### SOURCE MATERIAL
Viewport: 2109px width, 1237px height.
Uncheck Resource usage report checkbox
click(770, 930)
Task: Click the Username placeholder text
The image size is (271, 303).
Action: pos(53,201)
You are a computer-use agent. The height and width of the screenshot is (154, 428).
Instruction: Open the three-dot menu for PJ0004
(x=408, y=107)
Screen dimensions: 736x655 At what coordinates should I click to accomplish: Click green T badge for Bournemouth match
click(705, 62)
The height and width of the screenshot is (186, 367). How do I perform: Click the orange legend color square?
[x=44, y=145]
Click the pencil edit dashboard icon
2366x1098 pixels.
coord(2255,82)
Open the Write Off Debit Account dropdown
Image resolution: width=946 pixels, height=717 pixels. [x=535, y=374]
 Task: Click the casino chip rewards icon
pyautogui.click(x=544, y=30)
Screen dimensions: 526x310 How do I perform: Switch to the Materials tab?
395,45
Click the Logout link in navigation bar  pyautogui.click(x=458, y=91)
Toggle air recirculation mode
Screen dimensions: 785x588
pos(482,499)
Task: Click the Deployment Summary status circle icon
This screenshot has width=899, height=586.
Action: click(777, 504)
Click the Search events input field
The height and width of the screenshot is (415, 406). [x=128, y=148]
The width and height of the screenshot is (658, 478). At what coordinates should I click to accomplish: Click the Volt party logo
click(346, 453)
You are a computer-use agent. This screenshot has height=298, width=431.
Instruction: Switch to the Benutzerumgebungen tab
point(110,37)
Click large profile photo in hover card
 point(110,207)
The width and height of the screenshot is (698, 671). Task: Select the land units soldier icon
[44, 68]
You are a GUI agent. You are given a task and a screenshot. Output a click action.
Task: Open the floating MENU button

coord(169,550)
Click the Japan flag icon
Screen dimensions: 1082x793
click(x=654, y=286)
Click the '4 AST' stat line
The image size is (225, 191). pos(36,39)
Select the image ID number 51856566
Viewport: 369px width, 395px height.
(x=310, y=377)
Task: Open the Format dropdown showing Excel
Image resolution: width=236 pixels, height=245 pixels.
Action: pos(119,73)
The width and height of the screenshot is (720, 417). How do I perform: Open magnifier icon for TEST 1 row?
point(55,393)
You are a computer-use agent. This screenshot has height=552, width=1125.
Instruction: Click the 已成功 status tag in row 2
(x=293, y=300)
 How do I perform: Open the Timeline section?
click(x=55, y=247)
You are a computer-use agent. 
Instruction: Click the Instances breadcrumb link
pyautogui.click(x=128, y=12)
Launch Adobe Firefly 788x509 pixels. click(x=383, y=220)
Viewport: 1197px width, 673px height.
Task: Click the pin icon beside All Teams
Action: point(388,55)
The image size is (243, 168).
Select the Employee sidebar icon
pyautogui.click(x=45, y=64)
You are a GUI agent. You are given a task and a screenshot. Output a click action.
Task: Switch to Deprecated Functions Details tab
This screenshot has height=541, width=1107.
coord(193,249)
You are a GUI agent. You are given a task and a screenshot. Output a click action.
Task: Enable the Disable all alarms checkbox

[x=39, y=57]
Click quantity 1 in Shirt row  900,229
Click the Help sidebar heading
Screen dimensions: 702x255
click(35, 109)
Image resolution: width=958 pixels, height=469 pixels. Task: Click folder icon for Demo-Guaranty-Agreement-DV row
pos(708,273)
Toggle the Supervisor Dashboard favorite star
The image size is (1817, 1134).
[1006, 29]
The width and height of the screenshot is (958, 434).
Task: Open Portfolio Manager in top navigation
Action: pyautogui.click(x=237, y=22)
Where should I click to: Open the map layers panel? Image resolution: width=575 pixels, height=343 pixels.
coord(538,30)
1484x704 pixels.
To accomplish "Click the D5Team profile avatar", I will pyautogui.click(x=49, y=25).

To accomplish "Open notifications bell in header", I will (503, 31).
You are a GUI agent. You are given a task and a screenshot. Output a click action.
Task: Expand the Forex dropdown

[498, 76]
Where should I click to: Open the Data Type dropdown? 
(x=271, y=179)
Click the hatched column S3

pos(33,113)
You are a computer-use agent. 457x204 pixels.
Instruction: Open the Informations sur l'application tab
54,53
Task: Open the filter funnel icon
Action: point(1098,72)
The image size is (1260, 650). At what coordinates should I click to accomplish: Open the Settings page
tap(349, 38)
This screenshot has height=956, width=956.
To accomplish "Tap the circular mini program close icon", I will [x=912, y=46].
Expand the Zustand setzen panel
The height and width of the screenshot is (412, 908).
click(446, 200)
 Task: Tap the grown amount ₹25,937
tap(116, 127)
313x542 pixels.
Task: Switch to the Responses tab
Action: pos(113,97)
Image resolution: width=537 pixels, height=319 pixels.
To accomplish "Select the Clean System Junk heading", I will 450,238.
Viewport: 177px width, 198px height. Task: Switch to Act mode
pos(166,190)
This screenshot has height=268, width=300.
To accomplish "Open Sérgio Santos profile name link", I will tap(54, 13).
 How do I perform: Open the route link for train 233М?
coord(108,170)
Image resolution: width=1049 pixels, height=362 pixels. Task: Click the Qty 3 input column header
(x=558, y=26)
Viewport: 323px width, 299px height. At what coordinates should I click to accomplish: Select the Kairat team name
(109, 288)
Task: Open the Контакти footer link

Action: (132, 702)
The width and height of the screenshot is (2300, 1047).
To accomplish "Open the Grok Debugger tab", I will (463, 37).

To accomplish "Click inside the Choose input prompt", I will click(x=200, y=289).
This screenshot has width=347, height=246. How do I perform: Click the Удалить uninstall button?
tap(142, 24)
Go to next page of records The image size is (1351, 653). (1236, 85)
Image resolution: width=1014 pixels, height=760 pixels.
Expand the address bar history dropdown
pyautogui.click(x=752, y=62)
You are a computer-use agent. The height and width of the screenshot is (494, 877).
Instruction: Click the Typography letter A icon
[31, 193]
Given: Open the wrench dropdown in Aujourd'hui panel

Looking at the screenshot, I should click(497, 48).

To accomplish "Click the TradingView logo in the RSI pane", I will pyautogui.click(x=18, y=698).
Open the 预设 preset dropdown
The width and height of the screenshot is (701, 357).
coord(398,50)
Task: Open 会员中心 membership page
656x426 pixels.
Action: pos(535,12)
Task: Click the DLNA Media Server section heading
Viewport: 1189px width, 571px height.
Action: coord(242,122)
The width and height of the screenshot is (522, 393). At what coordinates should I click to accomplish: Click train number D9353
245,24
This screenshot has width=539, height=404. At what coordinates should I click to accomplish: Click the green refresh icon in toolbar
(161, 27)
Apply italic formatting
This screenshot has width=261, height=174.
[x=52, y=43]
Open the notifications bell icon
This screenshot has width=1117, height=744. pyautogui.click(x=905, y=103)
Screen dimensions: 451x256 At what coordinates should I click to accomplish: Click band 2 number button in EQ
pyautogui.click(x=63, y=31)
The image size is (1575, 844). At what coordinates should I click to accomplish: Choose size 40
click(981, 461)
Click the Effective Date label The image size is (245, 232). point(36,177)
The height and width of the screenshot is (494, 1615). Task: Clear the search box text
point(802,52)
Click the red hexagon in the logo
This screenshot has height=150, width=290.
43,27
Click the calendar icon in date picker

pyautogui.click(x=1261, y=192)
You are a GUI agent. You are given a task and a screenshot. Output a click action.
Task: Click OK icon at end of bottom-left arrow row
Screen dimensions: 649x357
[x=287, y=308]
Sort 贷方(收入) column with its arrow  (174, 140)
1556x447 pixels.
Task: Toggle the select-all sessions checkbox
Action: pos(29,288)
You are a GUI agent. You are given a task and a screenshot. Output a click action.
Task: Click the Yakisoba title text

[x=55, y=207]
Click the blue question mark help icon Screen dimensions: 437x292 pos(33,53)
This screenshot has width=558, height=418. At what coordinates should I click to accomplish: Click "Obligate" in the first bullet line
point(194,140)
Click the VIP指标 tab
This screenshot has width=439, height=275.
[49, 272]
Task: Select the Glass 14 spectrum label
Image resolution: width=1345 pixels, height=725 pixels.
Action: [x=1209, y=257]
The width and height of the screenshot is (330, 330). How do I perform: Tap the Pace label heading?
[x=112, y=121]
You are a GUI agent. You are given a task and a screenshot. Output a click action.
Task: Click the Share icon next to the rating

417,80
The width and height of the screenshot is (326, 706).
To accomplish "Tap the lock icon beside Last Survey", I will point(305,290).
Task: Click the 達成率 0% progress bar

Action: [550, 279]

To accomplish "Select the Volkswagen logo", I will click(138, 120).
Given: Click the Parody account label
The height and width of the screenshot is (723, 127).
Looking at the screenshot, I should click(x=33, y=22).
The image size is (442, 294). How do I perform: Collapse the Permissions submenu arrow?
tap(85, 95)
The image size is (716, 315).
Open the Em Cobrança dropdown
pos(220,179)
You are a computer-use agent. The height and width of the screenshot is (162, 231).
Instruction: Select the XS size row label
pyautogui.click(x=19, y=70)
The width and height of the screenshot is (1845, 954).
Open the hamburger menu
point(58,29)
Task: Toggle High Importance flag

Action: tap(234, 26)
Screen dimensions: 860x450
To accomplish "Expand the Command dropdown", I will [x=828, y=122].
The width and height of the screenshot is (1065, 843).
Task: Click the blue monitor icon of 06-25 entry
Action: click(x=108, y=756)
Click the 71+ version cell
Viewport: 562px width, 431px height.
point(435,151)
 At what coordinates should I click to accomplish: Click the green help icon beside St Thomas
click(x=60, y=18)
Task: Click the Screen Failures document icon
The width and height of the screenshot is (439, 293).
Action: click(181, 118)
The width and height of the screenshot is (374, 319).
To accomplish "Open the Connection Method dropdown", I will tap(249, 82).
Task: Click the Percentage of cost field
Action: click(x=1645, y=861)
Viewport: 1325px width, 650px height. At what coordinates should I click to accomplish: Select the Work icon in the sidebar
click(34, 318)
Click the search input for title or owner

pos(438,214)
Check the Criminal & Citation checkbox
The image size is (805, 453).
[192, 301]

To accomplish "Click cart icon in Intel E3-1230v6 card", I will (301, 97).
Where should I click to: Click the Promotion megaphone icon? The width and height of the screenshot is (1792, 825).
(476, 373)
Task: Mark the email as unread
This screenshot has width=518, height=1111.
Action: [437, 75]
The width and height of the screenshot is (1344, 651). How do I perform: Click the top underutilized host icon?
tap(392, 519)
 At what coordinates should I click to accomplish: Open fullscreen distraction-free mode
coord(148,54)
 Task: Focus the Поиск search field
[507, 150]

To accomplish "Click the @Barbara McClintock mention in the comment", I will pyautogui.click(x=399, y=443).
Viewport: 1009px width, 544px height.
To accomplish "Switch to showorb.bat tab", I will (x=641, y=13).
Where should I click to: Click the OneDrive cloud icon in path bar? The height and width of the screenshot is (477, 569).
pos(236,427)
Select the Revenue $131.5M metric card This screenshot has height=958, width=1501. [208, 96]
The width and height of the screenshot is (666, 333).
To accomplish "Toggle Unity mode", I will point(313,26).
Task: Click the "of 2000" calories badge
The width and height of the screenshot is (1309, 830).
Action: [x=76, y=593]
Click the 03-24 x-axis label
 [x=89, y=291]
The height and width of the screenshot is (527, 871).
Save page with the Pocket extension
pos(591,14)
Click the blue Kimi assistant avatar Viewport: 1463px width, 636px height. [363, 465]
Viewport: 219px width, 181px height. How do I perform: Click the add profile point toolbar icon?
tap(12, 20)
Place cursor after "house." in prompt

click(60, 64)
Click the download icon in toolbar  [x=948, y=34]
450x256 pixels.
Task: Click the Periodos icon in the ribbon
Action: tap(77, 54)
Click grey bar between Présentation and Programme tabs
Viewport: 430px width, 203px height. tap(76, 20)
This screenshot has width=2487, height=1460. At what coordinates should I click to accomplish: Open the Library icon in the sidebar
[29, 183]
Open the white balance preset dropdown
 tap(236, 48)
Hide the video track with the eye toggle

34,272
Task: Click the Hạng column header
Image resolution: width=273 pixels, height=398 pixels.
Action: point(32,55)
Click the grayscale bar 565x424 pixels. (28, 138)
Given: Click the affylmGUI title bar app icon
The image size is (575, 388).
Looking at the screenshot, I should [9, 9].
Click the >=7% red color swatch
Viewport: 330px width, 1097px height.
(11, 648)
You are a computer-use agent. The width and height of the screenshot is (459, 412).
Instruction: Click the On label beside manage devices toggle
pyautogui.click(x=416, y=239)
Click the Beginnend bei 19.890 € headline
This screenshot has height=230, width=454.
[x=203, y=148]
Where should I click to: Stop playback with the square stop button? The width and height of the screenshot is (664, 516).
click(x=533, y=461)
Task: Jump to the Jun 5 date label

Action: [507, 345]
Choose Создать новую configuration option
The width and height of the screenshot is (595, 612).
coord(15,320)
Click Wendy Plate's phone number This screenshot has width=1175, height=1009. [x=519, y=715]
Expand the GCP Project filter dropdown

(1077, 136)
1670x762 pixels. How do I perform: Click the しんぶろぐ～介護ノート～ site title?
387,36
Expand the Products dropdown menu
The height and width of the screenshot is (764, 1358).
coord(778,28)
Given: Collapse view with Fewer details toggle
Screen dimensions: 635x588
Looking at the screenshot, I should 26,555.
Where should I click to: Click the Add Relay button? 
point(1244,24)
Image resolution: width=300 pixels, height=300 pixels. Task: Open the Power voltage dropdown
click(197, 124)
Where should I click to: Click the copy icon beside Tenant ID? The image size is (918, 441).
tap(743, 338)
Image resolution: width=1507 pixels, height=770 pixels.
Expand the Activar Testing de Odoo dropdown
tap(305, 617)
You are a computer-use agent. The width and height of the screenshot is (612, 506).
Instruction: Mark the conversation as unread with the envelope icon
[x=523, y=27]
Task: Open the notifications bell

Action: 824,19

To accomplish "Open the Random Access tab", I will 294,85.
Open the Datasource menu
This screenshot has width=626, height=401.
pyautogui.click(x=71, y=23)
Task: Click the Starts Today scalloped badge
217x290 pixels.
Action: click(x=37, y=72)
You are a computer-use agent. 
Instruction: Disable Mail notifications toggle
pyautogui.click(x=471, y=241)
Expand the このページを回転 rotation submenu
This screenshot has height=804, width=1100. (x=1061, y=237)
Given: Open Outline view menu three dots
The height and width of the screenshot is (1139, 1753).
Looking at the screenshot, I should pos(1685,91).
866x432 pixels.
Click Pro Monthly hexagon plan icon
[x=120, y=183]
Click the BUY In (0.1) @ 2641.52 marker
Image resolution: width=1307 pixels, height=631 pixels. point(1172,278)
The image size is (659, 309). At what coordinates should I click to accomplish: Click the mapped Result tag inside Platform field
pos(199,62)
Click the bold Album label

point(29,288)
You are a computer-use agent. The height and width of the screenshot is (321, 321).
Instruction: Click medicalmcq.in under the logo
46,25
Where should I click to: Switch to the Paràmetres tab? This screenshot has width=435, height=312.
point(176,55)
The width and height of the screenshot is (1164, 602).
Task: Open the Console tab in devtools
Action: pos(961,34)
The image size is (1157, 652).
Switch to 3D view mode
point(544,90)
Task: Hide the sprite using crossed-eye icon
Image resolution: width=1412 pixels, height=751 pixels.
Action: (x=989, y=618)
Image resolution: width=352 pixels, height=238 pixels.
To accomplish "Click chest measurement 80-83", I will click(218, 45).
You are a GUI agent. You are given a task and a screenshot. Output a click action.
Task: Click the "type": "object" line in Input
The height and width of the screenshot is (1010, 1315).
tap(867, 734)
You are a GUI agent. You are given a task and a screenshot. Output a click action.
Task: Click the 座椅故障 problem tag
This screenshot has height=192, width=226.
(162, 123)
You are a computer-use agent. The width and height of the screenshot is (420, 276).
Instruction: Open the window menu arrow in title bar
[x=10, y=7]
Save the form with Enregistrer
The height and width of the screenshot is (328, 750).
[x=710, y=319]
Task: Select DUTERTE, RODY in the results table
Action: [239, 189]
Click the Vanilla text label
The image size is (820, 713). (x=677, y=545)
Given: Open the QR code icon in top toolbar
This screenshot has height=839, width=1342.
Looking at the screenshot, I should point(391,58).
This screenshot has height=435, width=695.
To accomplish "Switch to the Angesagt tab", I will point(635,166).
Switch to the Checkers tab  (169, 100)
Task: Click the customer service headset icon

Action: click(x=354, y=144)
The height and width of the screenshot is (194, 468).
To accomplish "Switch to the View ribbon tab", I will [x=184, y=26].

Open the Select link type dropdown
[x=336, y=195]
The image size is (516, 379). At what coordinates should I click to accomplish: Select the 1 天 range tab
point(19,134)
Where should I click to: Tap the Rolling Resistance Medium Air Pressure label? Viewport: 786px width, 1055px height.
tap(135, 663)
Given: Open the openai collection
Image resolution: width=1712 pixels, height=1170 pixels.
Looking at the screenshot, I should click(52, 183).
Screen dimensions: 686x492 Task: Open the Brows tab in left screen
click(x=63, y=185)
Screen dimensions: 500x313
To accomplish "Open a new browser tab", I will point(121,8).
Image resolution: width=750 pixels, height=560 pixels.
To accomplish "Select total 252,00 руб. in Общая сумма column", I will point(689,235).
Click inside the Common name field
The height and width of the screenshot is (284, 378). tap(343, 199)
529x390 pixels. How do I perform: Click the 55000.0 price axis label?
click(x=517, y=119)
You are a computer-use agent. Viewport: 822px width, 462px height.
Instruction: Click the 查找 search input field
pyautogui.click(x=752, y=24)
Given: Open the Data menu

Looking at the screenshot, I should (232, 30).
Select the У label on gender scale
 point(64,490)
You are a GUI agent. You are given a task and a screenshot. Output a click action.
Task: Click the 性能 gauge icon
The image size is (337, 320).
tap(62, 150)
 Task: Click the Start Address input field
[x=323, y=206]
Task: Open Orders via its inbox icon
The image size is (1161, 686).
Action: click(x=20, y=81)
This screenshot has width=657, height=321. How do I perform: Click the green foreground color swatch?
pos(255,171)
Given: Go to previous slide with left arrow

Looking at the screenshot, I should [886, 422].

### REQUIREMENT
Copy out, exactly, the records from the line containing "This screenshot has width=539, height=404." up to and including the line containing "point(802,52)".

### RESPONSE BELOW
This screenshot has width=539, height=404. At what coordinates should I click to accomplish: Click the green refresh icon in toolbar
(161, 27)
Apply italic formatting
This screenshot has width=261, height=174.
[x=52, y=43]
Open the notifications bell icon
This screenshot has width=1117, height=744. pyautogui.click(x=905, y=103)
Screen dimensions: 451x256 At what coordinates should I click to accomplish: Click band 2 number button in EQ
pyautogui.click(x=63, y=31)
The image size is (1575, 844). At what coordinates should I click to accomplish: Choose size 40
click(981, 461)
Click the Effective Date label The image size is (245, 232). point(36,177)
The height and width of the screenshot is (494, 1615). Task: Clear the search box text
point(802,52)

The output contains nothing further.